• PASSAGE SHOWN:

==============================

It appears we have a problem with urban deer, urban rabbits and urban geese.

Well, actually they are rural animals forced into an urban environment. They adjust to their shrinking habitat and we have only ourselves to blame. With our rush to develop vast tracts of rural land, we displace these creatures and then complain that they have become a nuisance. They just keep on in the natural order of things. Their trails are ingrained in their genetic memory and they just keep on going where they’ve always gone. They eat everything, they leave their droppings behind and they do as they please.

Food is whatever they can graze on and the well-tended shrubs, bulbs, plants and bushes in our gardens are ripe for the feasting. You can’t blame the animals, they just cruise along nibbling at whatever tastes good.

Should we have a deer cull? Yes, we should. We should also follow that up with a cull of rabbits and geese. Each of these animals is a traditional food source and, fed right, they are very tasty.

They could feed a lot of people who may not be able to afford good, wholesome meat.

Europeans laugh when they see how sentimental we are. We should be laughing at ourselves for importing meat from other countries when we have our own food source in most of our backyards.

==============================

• DATASET EXCERPTS:

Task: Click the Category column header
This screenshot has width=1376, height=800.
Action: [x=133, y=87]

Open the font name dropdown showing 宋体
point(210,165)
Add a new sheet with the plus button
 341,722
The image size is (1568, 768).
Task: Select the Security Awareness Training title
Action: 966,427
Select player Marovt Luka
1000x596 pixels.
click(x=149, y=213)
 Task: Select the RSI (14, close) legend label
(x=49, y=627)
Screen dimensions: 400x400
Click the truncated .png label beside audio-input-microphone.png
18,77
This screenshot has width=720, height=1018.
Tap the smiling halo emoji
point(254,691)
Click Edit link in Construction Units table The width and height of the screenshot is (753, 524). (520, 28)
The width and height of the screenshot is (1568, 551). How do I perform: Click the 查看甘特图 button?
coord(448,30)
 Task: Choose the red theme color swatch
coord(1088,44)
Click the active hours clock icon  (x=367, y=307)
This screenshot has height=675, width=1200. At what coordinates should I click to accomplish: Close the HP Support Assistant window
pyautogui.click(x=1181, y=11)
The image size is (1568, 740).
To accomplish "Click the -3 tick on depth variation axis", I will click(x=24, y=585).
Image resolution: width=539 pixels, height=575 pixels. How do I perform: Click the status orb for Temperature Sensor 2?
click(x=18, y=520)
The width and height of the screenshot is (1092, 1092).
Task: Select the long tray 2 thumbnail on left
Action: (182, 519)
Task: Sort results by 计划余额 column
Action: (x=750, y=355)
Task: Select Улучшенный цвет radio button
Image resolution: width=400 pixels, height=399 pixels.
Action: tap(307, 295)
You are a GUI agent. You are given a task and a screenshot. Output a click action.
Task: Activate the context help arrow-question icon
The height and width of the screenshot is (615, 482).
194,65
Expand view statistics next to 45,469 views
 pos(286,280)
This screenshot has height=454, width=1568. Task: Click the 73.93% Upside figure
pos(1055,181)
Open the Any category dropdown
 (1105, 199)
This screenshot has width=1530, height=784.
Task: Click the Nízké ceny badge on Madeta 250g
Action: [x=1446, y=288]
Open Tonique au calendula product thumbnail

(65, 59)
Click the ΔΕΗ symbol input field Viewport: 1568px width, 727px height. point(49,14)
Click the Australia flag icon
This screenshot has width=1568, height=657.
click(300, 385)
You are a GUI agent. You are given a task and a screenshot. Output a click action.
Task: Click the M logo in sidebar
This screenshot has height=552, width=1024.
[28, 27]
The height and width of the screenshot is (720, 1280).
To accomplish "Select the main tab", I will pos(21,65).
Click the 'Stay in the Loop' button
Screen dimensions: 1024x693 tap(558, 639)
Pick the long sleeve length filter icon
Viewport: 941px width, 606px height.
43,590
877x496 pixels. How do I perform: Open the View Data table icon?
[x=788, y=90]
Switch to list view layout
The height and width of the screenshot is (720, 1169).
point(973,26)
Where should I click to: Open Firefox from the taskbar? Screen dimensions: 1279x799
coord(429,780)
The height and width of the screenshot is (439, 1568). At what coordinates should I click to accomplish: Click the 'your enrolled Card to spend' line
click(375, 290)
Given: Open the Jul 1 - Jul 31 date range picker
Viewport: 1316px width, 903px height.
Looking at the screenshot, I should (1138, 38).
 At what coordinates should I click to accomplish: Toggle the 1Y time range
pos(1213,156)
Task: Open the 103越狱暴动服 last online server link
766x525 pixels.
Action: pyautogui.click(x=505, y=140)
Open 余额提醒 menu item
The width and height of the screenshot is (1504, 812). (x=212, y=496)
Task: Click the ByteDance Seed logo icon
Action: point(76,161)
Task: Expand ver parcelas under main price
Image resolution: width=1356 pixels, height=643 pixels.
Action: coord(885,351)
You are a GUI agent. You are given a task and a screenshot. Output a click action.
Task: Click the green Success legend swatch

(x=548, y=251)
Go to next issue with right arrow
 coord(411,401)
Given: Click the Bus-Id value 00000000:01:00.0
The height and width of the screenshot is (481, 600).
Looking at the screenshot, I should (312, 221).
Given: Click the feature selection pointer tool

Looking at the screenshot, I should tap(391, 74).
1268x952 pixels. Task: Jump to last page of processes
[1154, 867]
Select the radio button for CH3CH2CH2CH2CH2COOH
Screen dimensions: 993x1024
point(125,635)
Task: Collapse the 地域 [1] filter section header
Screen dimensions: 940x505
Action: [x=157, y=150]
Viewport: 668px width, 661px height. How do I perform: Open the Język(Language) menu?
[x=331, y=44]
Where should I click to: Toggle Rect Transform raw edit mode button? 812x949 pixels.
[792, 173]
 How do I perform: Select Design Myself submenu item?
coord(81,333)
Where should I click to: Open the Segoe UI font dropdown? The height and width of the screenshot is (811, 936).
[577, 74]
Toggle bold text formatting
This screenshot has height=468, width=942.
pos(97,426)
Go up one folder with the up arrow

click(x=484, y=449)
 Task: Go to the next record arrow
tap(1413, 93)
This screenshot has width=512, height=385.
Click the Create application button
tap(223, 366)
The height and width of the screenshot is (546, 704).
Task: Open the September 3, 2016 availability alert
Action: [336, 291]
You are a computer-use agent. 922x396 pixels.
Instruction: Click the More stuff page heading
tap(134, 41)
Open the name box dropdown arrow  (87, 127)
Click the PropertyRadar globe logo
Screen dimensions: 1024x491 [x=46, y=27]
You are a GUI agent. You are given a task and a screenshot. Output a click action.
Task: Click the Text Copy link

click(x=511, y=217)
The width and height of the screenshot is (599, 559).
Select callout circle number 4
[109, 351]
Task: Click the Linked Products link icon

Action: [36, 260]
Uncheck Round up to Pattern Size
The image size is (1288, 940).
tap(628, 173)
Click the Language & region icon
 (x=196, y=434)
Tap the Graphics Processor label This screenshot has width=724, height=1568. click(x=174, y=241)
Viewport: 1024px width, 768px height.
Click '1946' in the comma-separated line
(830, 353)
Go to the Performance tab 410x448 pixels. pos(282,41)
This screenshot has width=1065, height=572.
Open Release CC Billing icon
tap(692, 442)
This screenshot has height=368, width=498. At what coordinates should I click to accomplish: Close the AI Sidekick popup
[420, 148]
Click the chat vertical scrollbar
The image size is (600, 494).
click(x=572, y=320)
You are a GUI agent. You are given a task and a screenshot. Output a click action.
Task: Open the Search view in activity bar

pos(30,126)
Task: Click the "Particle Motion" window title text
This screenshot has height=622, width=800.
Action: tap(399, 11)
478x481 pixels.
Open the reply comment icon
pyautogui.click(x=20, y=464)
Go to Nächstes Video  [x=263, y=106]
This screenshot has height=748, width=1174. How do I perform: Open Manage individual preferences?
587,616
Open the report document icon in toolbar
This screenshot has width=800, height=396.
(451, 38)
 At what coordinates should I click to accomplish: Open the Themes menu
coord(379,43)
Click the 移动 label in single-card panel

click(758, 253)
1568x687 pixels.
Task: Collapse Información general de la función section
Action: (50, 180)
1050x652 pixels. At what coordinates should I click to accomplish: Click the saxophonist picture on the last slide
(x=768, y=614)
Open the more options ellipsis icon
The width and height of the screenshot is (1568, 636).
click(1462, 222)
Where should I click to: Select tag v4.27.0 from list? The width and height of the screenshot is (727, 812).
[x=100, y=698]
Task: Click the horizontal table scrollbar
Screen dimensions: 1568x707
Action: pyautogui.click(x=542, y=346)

==============================

• EXERCISE 1: For the piece on urban wildlife, mark each statement yes or no and quote the words of the piece that decide it: (a) The animals are described as rural creatures forced into an urban environment. (b) The piece opposes a deer cull. (c) Europeans are said to admire how sentimental we are.
• EXERCISE 2: Reproduce the stretch of the piece on urban wildlife from "Should we have" through "good, wholesome meat.".
The entries are not needed here.

• RESPONSE 1:
(a) Yes: "they are rural animals forced into an urban environment"
(b) No: "Should we have a deer cull? Yes, we should."
(c) No: "Europeans laugh when they see how sentimental we are."

• RESPONSE 2:
Should we have a deer cull? Yes, we should. We should also follow that up with a cull of rabbits and geese. Each of these animals is a traditional food source and, fed right, they are very tasty.

They could feed a lot of people who may not be able to afford good, wholesome meat.